→ **Excerto do documento**
====

Crónica de Maus Costumes 129


Passeio, repasto e amizade

            Imitando a personagem Jacinto de “A Cidade e as Serras”, bem acompanhada, embrenhei-me pela serra, por trilhos elevados e verdejantes. A espessa verdura, cheiro a natureza e ar puro compensam as dificuldades de um trajeto sinuoso, que culmina no cimo do monte. Qual cereja no topo do bolo!
            Desbravada a selva, alcançamos o lugar de destino: Tormes! De lá, a vista expande-se pelas montanhas, vales e um imenso céu azul. Fica-se mais próximo de Deus. Sente-se o cheiro das flores e a frescura. Ouvem-se os pássaros, o marulhar das águas e, sobretudo, o silêncio impoluto e esclarecedor!
            Tudo surpreendeu Jacinto, como surpreendeu verdadeiramente Eça e todos aqueles que ali chegam.

====

→ **Dados recolhidos**
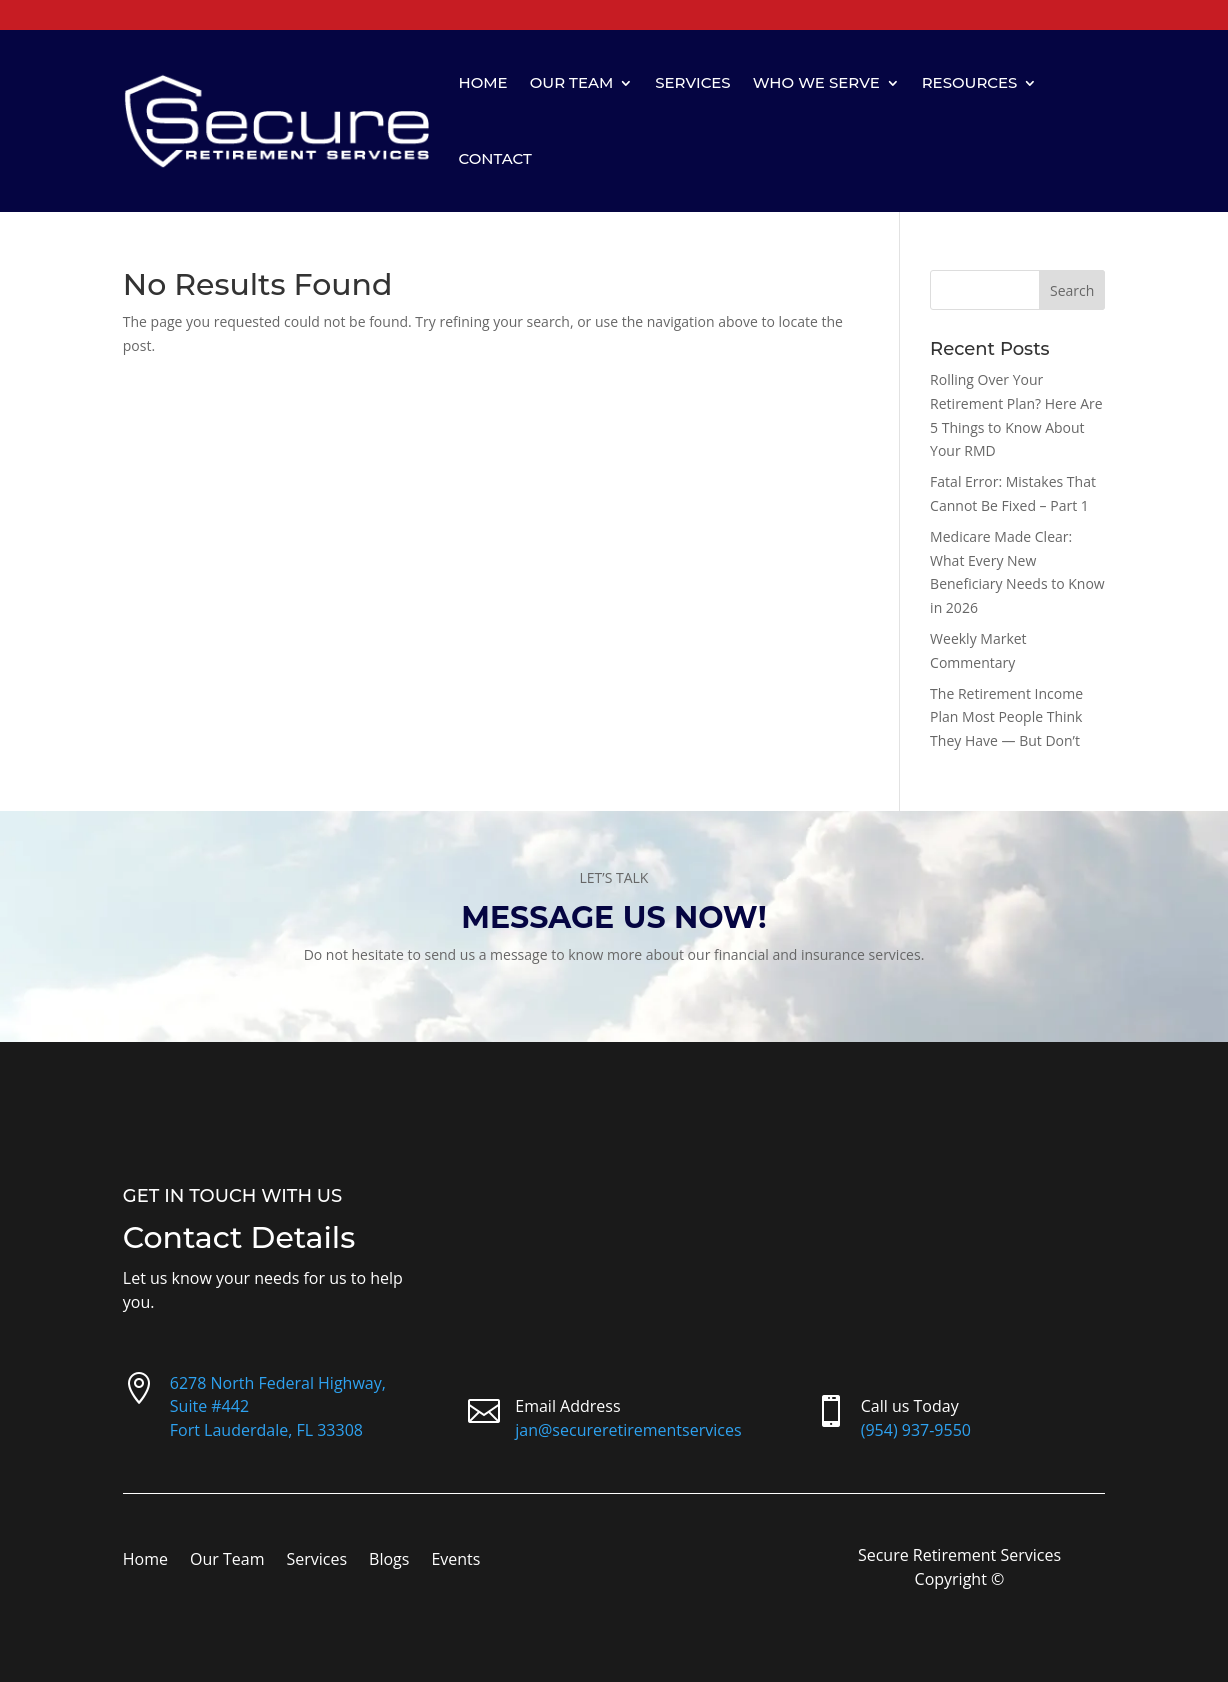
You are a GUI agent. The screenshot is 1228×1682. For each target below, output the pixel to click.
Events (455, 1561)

====

→ **Tarefa escrita**
Prossiga, por favor, a crónica sobre o passeio até Tormes a partir da última frase. Os dados não fazem falta aqui.

→ **Resposta do exercício**
            Entrar na casa onde esteve o grande escritor, observar os seus objetos, a secretária alta, onde escrevia de pé, os livros velhos e com história, a mobília trazida de Paris… Respirar o ambiente onde Eça esteve e poder imaginá-lo a passear pelos cómodos, a escrever, a jantar… É torná-lo presente. Vivo no nosso imaginário. Assim as pessoas se fazem imortais. Sente-se, naquela casa, o homem para além do escritor. O pai dedicado, o cônsul competente e o amigo a quem se é reconhecido! O homem importante que se lambuzou com um arroz de favas e frango alourado, deixando-se surpreender pelos paladares simples e naturais do campo. Ele, tão habituado ao requinte e ao chique de Paris, seduzido pela ruralidade e autenticidade dos sabores…
            Os seus restos mortais (se ainda os houver) descansam nessa mesma terra, numa campa rasa e lisa de pedra, a lembrar a sua efemeridade. Nascemos nus. Partimos todos sem nada e nos tornamos em pó. Todos iguais no nascimento e na morte, parece querer dizer-nos a simplicidade do jazigo, sem qualquer epitáfio.
“Sobre a nudez forte da verdade, o manto diáfano da fantasia”. Poderia ser esta a frase, retirada de “A Relíquia” e posta junto à estátua do Eça que presta homenagem ao escritor, em Lisboa, a servir de identificação. O homem mais ilustre é o detentor do jazigo mais simples! Como gostei! Os seus descendentes souberam perpetuar-lhe a fina e acutilante ironia!
O homem das letras partiu, mas quase o senti deambular por entre os móveis, a rever os seus escritos e a bulir nos seus arquivos…
Será a fantasia a sobrepor-se à nua verdade…
Nina M.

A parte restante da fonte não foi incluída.